«Ho imparato che il problema degli altri è uguale al mio. Sortirne tutti insieme è politica. Sortirne da soli è avarizia».  Lo dice Lorenzo Milani. Le sue parole e la sua azione sono sempre rivoluzionarie, ancora oggi, a cento anni dalla nascita. Al presbitero a cui è legata l’esperienza umana e culturale della scuola di Barbiana, Alberto Melloni, docente di Storia del cristianesimo all’Università di Modena e Reggio Emilia e accademico dei Lincei, ha dedicato “Storia di μ – Lorenzino don Milani” (Marietti1820, 199 pagine).  Al centro dell’attenzione una figura amata e discussa.  Non è la prima volta che Melloni analizza i molteplici aspetti della vita dell’educatore fiorentino.

Chi è don Milani?

«È stato a lungo utilizzato in funzione polemica come una sorta di passepartout per dire quello che la scuola doveva fare o non fare, sia in funzione di capro espiatorio come se fosse stato lui a far perdere alla scuola il carattere autoritario che molti ancora rimpiangono. È una figura molto particolare da inserire nel suo tempo. È un ebreo convertito, sopravvissuto alle leggi razziali perché la madre, in modo geniale, decide di fare un matrimonio cristiano e di far battezzare i figli in tempi non sospetti. Una volta diventato cristiano, è attraversato da un’ansia evangelica fortissima. La sua lezione è quella di stare in un tempo diverso da nostro e di poterci dire delle cose che riguardano la forza e la verità con le quali ciascuno di noi è chiamato a vivere la propria esperienza umana e sociale».

Con le sue idee ha cambiato per sempre la scuola e il mondo dell’istruzione.

«Per la scuola l’esperienza di don Milani è quasi un paradosso. La sua è una scuola privata, fatta da un prete in modo abbastanza autoritario, che è diventata il paradigma di una scuola pubblica aperta e capace di riscattare le classi sociali. Don Milani capisce, nel suo tempo, sia di fronte agli operai di Calenzano sia di fronte ai contadini di Barbiana, che c’è un’ingiustizia silenziosa e profonda che attraversa la società italiana. Un’ingiustizia che riguarda la parola. Il possesso della parola, con la possibilità di comunicare, di esprimersi, di intendere e di intendersi, è la cifra di cittadinanza più vera. È convinto che senza la consegna di questa parola, che costituisce un gesto umanizzante, null’altra cosa, anche  l’evangelizzazione, possa avere un significato. Chiede alla scuola di consegnare la parola a chi ne ha bisogno. Tutto questo ha avuto nella società italiana un forte impatto che non è venuto meno. Don Milani ha infranto il dogma che il destino sociale si tramandasse di generazione in generazione come un fatto ineluttabile.
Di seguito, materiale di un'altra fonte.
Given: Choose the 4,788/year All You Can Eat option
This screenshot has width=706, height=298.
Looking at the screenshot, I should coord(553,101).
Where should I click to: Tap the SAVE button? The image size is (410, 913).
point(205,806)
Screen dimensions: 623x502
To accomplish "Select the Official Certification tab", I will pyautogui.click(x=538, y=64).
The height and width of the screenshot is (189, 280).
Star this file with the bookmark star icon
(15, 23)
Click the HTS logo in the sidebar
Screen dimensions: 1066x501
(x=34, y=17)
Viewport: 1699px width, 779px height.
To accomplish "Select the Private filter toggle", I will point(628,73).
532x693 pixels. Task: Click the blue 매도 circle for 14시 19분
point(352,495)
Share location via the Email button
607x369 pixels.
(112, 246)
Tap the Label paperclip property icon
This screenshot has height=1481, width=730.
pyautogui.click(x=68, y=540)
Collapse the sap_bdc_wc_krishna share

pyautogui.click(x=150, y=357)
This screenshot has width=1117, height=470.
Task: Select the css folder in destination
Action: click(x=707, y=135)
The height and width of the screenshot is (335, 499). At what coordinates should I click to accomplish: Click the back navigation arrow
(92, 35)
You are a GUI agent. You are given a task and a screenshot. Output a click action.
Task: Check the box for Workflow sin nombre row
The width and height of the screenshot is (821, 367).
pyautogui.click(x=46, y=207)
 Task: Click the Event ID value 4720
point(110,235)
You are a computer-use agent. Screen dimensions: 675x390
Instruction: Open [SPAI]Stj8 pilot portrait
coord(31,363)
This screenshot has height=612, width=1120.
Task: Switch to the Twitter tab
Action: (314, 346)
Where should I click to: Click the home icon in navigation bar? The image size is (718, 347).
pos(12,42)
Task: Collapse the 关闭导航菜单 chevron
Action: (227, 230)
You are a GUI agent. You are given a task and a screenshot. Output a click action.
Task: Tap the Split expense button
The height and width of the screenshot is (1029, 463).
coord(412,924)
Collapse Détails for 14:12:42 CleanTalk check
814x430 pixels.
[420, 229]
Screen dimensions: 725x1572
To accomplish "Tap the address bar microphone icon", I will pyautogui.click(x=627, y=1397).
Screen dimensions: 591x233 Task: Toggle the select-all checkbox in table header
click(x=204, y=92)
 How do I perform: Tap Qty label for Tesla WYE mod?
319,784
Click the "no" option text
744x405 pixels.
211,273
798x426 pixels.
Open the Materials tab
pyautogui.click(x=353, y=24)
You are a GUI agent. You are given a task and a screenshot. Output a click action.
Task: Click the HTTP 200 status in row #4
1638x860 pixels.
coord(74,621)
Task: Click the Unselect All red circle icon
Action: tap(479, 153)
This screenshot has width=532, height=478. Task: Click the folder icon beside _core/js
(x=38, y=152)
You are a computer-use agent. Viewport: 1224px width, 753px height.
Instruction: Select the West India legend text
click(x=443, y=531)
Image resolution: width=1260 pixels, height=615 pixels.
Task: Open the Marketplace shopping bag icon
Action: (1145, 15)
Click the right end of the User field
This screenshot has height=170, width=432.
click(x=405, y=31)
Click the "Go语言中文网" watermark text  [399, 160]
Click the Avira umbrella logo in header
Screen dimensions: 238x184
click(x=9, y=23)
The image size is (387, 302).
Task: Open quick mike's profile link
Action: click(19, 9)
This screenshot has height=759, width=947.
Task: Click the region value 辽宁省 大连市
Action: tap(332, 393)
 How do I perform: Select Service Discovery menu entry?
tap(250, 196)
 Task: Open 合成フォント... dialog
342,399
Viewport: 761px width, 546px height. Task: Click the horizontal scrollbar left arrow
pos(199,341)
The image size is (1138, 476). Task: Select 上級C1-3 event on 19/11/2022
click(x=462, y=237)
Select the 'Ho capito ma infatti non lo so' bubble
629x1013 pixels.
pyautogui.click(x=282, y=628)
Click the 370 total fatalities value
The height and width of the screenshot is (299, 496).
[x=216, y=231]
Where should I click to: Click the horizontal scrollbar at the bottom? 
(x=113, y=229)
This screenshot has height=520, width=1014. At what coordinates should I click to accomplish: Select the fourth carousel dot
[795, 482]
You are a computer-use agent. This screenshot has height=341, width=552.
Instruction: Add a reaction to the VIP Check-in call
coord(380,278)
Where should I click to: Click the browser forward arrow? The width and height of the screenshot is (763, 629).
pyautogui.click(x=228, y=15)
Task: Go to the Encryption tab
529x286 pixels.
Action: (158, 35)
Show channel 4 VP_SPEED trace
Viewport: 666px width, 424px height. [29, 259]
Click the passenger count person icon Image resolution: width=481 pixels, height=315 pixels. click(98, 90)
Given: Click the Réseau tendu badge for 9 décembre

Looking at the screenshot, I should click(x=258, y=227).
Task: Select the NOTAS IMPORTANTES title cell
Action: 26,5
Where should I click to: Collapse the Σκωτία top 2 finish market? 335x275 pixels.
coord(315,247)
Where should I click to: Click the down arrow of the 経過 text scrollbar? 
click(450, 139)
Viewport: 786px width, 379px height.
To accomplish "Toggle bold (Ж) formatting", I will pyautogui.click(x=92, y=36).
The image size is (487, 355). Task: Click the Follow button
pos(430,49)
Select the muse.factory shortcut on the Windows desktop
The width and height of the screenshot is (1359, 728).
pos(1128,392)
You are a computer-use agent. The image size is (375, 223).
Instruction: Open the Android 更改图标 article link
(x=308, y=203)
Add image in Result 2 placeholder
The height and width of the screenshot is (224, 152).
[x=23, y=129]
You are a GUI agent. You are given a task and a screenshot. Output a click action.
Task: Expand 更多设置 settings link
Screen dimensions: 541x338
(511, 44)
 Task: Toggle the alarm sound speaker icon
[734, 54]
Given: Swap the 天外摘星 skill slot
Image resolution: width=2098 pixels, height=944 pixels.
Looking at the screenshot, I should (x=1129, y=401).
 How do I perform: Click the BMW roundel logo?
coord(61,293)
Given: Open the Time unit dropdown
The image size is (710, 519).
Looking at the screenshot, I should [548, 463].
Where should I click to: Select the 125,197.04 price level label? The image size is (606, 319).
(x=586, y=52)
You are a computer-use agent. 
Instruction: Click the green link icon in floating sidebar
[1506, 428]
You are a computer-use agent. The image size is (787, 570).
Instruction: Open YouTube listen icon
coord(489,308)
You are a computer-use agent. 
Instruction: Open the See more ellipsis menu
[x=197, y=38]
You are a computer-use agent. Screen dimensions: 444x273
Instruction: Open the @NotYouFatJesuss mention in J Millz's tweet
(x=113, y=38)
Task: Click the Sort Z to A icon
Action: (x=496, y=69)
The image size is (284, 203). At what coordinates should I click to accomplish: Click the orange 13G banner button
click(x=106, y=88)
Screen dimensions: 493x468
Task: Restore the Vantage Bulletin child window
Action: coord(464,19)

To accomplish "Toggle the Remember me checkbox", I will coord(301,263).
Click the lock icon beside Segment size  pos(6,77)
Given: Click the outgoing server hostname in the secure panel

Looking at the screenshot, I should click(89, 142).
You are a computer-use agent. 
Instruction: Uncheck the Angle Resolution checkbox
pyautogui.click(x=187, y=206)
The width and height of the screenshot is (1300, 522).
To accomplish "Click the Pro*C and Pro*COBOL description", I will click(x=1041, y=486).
Con lui si è fatta strada l’idea che poteva esserci una scala sociale in grado premiare il vero merito. Il nostro è un tempo storico diverso, ma penso che le sue idee, sotto questo aspetto, siano ancora attualissime».

Nel libro ci sono richiami ad alcune canzoni di Fabrizio De Andrè. Perché ha fatto questa scelta?

«Le canzoni di De Andrè sembrano didascalie della vita di don Milani. C’è l’intensità del poeta che coglie qualcosa di profondo».

È un azzardo associare la figura di don Milani al pontificato di Francesco?

«Francesco è il primo Papa che da giovane ha letto don Milani. Di sicuro c’è in lui una passione per i preti che hanno vissuto non semplicemente una marginalità dottrinale, una marginalità dovuta a un contatto spericolato con i poveri e questo è un tratto caratterizzante del suo pontificato».

Perché nel titolo c’è la lettera greca μ ?

«Ho deciso di non utilizzare in tutto il libro la parola “don Milani” perché mi sembra una sorta di hashtag ante litteram molto banalizzato quasi per anestetizzare il contatto con una figura ustionante. Molte delle persone che oggi parlano di lui sarebbero uscite scottate dal dialogo con un uomo adamantino nel suo radicalismo, persino nella violenza profetica del suo dire e del suo fare. Mi è sembrato utile far sapere al lettore che questo non è il 174esimo libro dedicato a don Milani, in occasione del centenario della nascita, per parlare di lui e della sua esperienza, ma una ricerca storica più complessa per rimetterlo al suo posto e riuscire a percepirne la forza che intimidisce, la forza che c’è dentro quest’uomo».